▶ _AVAILABLE DATA_
※

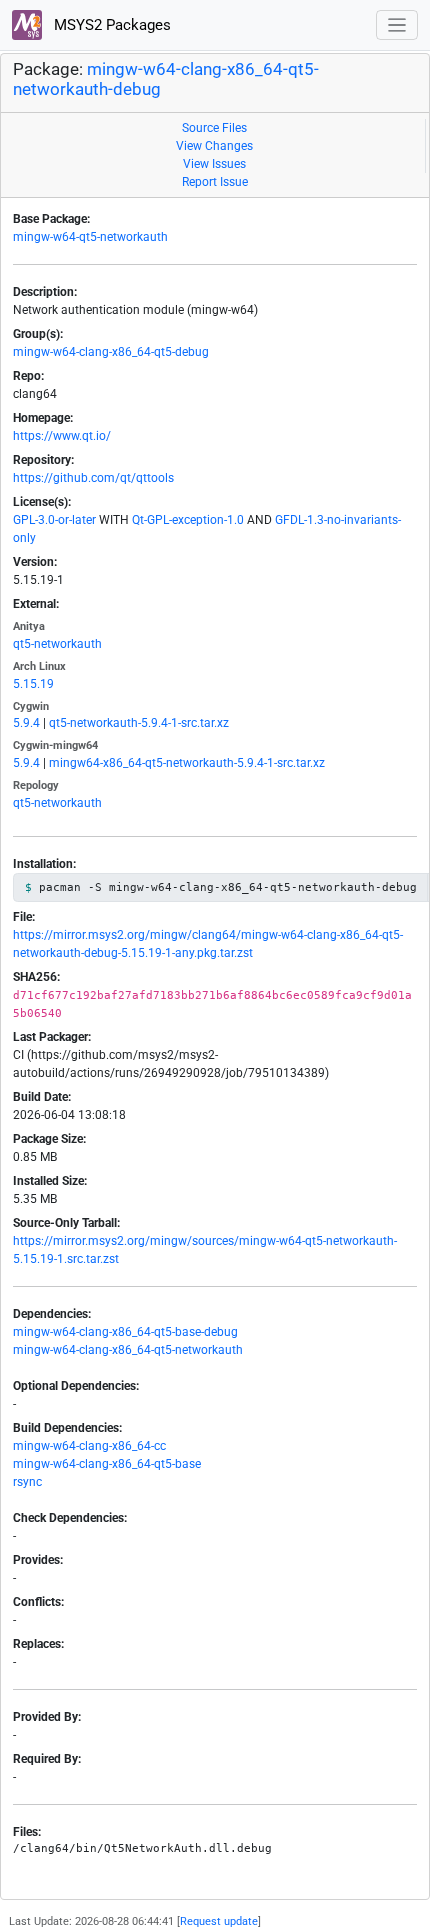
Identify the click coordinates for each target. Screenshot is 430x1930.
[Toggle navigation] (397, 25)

※

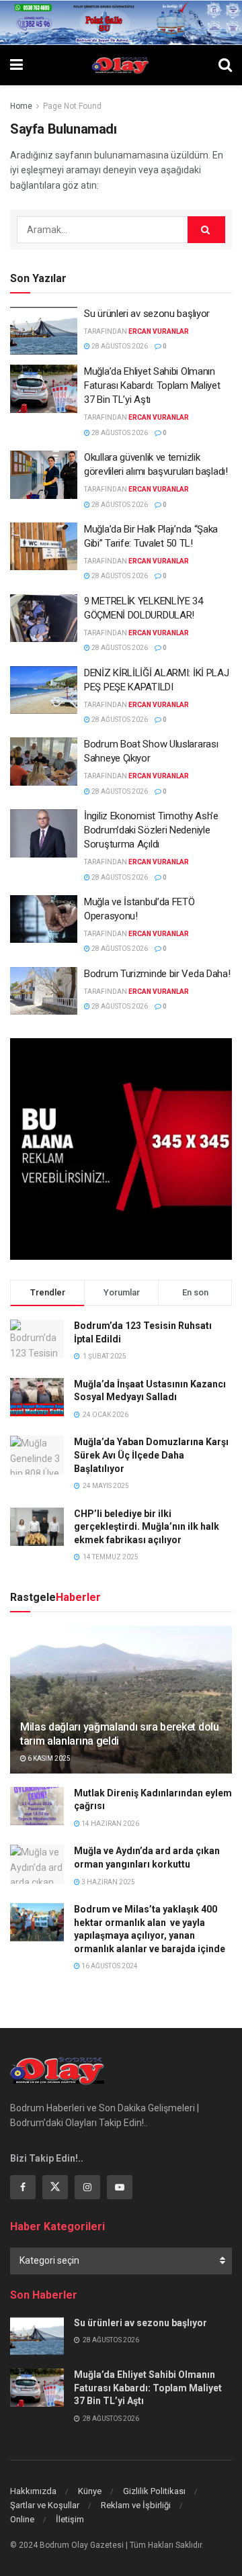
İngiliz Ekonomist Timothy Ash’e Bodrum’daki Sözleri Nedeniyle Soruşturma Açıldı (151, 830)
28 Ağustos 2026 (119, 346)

※

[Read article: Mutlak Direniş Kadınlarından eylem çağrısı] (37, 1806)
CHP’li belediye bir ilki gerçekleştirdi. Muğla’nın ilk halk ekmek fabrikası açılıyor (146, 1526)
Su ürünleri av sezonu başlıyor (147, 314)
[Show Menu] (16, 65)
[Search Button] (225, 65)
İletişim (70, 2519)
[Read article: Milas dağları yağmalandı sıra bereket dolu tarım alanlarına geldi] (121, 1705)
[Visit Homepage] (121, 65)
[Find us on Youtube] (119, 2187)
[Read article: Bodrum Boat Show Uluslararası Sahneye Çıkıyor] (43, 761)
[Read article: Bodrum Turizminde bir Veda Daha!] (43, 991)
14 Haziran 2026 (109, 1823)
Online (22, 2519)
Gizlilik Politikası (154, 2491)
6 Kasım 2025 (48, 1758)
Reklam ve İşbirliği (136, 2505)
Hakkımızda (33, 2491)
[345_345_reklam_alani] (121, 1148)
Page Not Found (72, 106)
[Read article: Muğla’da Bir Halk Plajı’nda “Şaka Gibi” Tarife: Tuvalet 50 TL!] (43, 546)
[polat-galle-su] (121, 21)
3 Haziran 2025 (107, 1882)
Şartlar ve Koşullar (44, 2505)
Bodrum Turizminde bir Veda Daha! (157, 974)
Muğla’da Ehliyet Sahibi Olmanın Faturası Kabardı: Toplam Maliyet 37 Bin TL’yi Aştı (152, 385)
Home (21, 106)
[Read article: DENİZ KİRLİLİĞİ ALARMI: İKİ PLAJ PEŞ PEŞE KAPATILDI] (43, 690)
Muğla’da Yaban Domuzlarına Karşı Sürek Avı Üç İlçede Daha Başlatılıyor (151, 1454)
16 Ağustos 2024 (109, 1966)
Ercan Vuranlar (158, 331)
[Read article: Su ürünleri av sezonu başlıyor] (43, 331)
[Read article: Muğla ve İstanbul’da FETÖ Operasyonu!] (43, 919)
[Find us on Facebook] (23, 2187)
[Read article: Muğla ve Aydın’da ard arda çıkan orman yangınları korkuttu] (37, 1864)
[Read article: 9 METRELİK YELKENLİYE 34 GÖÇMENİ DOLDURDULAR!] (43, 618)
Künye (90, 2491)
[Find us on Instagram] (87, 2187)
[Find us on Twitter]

※

▶ _YOUR ASSIGNMENT_
Pick out the lines above that hold the string "Turizminde" and show them.

▶ _SOLUTION FOR THIS PROBLEM_
[Read article: Bodrum Turizminde bir Veda Daha!] (43, 991)
Bodrum Turizminde bir Veda Daha! (157, 974)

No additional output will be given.